Because one would think that this is where the first source of cash for
troubled banks would come from. Assuming it hasn’t been repatriated
already, or is not stuck in some IOER-GC carry trade that generates
virtually no return (and when the Fed lowers IOER even more, absolutely
no return).
Alas this means that the 3M USD Libor which we update every day is
substantially under-representing the true funding squeeze in Europe.
Even worse, it means that US banks have lent us tens, if not hundreds of
billions of cash, in exchange for collateral that could be virtually
anything, and which collateral bypasses traditional Fed supervision. As a
result, US banks can and will go hog wild in lending repo dollars (at
big collateral haircuts but still) to European banks until everyone
suddenly runs out of money, and the Fed realizes it has to not only fill
traditional liquidity holes, but a massive shadow banking shortfall,
precisely the stuff that none other than the Fed has been warning about
over and over. Just like in 2008 when the big hit to the system came not
from traditional sources of risk but perfectly innocuous and thus
ignored money markets, so the same will happen this time, as the biggest
crunch will come completely out of left field. It always does….
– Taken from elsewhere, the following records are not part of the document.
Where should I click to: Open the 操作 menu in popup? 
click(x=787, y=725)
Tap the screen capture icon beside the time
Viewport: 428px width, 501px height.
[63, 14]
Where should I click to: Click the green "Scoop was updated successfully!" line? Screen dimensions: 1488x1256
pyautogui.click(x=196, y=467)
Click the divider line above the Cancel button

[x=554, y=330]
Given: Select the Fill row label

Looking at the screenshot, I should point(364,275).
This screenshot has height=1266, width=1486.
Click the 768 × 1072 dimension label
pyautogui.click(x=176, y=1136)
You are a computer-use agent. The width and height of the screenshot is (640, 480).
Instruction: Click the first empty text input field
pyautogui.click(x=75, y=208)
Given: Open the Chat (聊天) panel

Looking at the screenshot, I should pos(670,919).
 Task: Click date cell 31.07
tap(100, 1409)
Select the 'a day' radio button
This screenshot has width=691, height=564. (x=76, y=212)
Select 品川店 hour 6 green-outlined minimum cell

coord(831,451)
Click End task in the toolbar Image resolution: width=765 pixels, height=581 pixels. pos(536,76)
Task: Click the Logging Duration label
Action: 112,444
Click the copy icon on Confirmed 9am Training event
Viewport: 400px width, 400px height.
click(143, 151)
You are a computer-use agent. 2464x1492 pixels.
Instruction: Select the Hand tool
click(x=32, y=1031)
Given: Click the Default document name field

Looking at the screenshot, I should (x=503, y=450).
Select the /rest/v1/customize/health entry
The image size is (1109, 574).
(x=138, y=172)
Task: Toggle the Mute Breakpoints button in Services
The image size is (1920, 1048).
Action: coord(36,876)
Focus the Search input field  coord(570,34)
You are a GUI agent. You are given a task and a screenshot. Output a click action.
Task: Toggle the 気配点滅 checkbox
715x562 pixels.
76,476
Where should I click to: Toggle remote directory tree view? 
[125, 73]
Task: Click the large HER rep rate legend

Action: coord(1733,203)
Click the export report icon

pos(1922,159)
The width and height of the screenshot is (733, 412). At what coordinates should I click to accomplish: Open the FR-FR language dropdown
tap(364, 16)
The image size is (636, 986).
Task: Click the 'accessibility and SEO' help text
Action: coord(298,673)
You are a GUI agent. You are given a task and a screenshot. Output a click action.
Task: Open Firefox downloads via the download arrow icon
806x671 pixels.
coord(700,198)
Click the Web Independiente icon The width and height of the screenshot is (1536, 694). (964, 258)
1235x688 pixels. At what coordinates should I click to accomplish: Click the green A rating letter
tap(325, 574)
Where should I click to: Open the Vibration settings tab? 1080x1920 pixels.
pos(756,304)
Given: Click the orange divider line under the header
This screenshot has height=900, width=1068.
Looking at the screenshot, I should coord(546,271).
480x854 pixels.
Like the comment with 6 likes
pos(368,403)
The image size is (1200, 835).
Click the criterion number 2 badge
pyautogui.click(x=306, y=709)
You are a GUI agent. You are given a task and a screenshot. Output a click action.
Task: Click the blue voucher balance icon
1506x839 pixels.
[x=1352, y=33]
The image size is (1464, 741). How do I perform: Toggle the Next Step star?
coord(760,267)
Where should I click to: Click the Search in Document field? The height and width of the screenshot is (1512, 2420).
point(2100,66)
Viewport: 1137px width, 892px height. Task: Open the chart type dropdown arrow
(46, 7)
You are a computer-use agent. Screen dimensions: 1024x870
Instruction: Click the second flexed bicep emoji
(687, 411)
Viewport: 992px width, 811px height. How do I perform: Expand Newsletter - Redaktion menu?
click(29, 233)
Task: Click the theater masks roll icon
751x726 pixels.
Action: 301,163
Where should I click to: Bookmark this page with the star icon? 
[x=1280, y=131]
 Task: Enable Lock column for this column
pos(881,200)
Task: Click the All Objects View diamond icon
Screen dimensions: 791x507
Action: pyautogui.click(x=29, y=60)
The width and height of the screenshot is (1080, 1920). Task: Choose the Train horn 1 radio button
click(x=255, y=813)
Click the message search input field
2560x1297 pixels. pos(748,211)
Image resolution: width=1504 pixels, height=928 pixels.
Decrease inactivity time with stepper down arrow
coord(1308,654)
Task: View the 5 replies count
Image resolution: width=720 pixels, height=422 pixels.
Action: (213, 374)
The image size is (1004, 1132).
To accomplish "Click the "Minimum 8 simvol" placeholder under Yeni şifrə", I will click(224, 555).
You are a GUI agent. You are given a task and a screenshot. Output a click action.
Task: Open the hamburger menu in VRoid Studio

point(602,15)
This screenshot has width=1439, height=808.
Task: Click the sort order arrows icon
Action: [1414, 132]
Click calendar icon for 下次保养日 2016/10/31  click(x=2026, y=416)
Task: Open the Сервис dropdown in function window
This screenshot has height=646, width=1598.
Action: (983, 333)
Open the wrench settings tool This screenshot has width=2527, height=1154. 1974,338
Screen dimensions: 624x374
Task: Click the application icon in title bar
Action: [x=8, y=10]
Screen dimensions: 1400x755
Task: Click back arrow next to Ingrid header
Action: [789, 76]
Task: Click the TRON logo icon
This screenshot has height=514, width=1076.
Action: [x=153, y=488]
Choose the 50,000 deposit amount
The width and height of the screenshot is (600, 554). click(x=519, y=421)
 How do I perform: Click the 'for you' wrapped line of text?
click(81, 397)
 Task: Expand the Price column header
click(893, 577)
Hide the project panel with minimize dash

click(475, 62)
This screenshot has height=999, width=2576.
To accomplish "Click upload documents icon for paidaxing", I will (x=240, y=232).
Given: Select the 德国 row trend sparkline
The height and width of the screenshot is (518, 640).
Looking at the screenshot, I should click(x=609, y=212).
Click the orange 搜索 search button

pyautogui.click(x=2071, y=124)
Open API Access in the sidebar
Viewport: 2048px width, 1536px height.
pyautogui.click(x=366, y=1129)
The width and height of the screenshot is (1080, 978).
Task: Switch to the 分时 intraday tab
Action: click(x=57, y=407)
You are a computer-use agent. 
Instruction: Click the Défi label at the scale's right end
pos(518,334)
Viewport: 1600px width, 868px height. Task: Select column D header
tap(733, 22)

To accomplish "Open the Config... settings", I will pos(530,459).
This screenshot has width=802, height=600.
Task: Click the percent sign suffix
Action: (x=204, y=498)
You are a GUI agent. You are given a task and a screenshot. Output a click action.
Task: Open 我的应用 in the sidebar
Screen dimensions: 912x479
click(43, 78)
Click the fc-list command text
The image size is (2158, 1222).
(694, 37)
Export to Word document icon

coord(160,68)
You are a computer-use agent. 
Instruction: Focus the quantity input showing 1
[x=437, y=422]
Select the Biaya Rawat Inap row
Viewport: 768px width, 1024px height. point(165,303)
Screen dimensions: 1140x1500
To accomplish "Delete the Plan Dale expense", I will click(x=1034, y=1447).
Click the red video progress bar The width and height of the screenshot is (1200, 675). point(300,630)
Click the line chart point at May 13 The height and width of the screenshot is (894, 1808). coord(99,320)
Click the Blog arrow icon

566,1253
Alas, when the moment ends, and said banks can no longer afford to
lend out cash, and in fact need it, may we ask: who will provide this
source of global bailout capital? Oh yes: Ben Bernanke of course, and who
will be facing trillions of dollars in full loss exposure should
central planning not be successful in patching up the second Great
Financial Crisis?
Why you, dear reader.
The bottom line, as George Bush said in 2008, “This sucker’s going down.”